Hack on MDN
Last week Mozilla brought together a group of smart people (and me) who work in or near accessibility to spend a long weekend updating the MDN Web Docs. If you are not familiar with them, MDN (formerly Mozilla Developer Network) Web Docs are a collection of resources that explain HTML, CSS, and JavaScript, provide best practices, offer tutorials, and generally act as the online go-to resource for many.
We were asked to update anything and everything we could that had anything to do with accessibility, including adding notes to content that otherwise was not specifically about accessibility. We identified gaps, broke into teams, picked up tasks, and spent a lot of team sharing what we knew with one another.

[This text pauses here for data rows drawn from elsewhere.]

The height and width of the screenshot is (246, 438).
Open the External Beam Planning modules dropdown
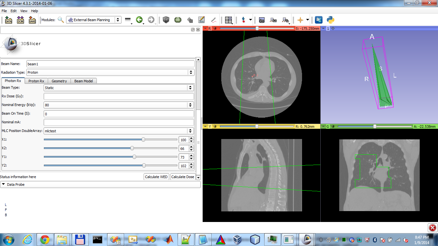[94, 20]
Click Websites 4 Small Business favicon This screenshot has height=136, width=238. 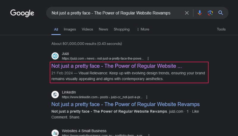tap(55, 133)
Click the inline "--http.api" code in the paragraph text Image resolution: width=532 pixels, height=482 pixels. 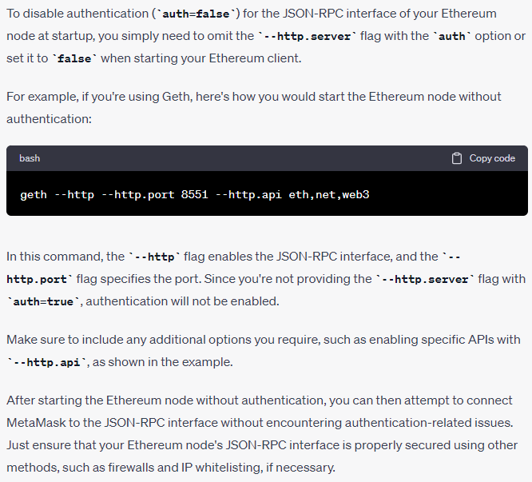tap(48, 362)
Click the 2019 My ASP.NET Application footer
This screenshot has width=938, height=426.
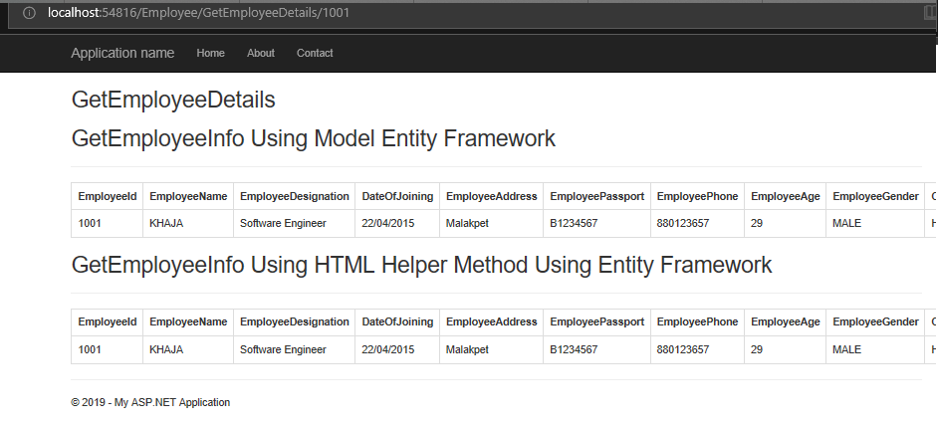[150, 403]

I am going to use this post to recap my weekend there. I will link to posts from other attendees as I find them, and whatever MDN writes to memorialize the weekend.
Day 1
Saturday, September 22 was the kick off day, starting at 9am. This was a bit tricky for me since I was flying into London overnight from Orlando, and only landed at 7am. I managed to get from Gatwick to the event by 9:30am, so I was pretty pleased with myself. I also had not slept since 6am ET the previous day, so it was going to be interesting.
I volunteered to run some of the dedicated MDN team through an intro to accessibility training, which pivoted into a larger discussion about assistive technology, and then into ARIA. I spent a good deal of time using NVDA and JAWS to demonstrate how some of the existing content and structure is handled. Stephanie Hobson was kind enough to help moderate since I have a tendency to want to get deep into the weeds.

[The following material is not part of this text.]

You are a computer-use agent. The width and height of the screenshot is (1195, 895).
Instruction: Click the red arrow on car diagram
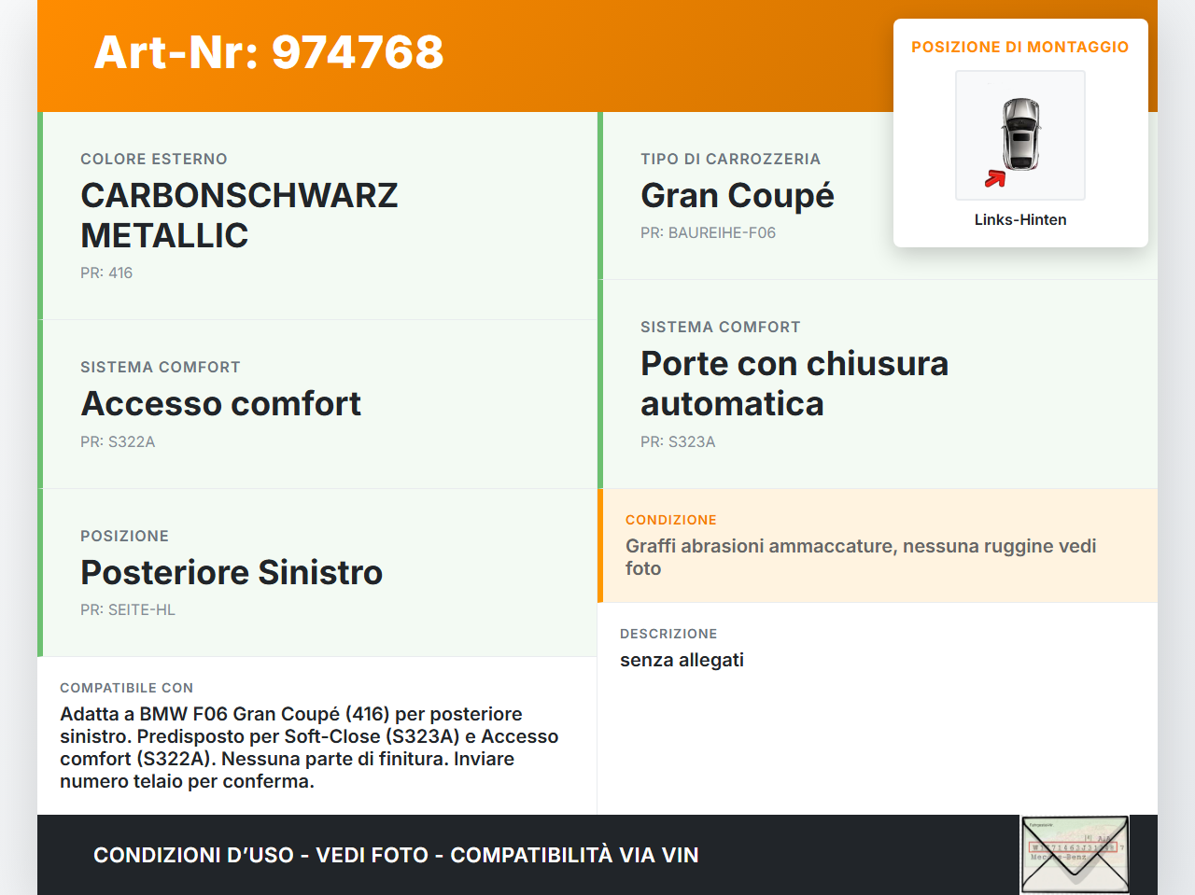point(995,178)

In the afternoon, I helped Glenda Sims with updates to the WCAG pages, including all of the Perceivable success criteria. This was our chance to ensure WCAG 2.1 was folded into the documentation by default, not awkwardly tacked on. We wanted to ensure we did not leave the impression that WCAG 2.1 did not count yet. I may have also tried to make sure Deque resources were not the only ones linked.
Day 2
Sunday was a bit less structured for me. I started off working on a replacement for MDN’s reliance on title
attributes, which sent me down an interesting path of WCAG 2.1 compliance, an insufficient ARIA Authoring Practices Guide tool-tip pattern, and frustrating browser quirks. I may have harassed Eric Bailey a bit too much to vent. You can see my progress on CodePen.
We also had the opportunity to present some quick lightning talks for the room. It gave each of us a chance to dive into some narrow aspect of accessibility we had discovered but which was not widely known. I used my time to remind people that there really is value to the table
role, at least until browsers stop being broken with CSS display properties. Stephanie tweeted one of my posts, Bruce tweeted two others.

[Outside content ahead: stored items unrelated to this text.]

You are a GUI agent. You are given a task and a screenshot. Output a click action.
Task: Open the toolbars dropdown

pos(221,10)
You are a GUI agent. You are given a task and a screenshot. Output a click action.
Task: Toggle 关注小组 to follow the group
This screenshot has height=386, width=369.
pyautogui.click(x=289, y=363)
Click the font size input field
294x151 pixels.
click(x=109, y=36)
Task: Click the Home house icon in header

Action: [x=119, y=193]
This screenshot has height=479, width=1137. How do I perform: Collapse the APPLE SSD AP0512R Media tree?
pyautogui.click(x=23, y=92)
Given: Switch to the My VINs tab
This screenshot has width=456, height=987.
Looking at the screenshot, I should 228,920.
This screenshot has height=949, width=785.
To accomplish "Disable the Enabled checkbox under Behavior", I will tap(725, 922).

Much of the rest of the day I floated from team to team, answering questions, bouncing ideas, arguing about semantics, and generally feeling useful. One of the downsides to working alone in your house (or a hotel room, as is often the case) is not having people in the same space (physical and technical) with whom you can argue and roll ideas around.
Some of us also broke out toward the end of the day to see some of the local art installations from the Shoreditch Design Triangle. It was on the schedule, so I do not consider it slacking off.
Day 3
Monday was our last day, so the crunch was on to tackle items that we could wrap up before we all scattered. Some of us were headed to the London Accessibility Meet-up later that night, so we would have to pay closer attention to time.
We ran more lightning talks, and I reviewed how to convey text-level semantics to screen readers that are otherwise not exposed by browsers. I leaned on Steve Faulkner’s post and my own. At this point I had not slept much in days, so I can only hope the room understood the words coming out of my face.
I continued to work on the tool-tip pattern and bounce around the room, so when it came time to report what we had accomplished over the weekend my overall list looked a bit… anemic.
Wrap-up
Chris Mills and Janet Swisher proved to be great hosts. Not only was it great to spend a solid few days updating MDN Web Docs with accessibility information, it was also great to be in the same room and share ideas with everyone there. These kinds of focused events mostly do not exist, and I hope more happen.
Related
- #HackOnMDN by Hidde de Vries.
- Bruce posted a nice set of pics to kick off the weekend
- Hack on MDN: Better accessibility for MDN Web Docs by Janet Swisher for Mozilla Hacks.
Update: October 3, 2018
MDN typically references WHATWG HTML, which often gets accessibility… well, not quite right. Part of my efforts included updating the accessibility content to point to the W3C specs wherever appropriate. This is not just for web devs, but also for browser makers. All of which helps users.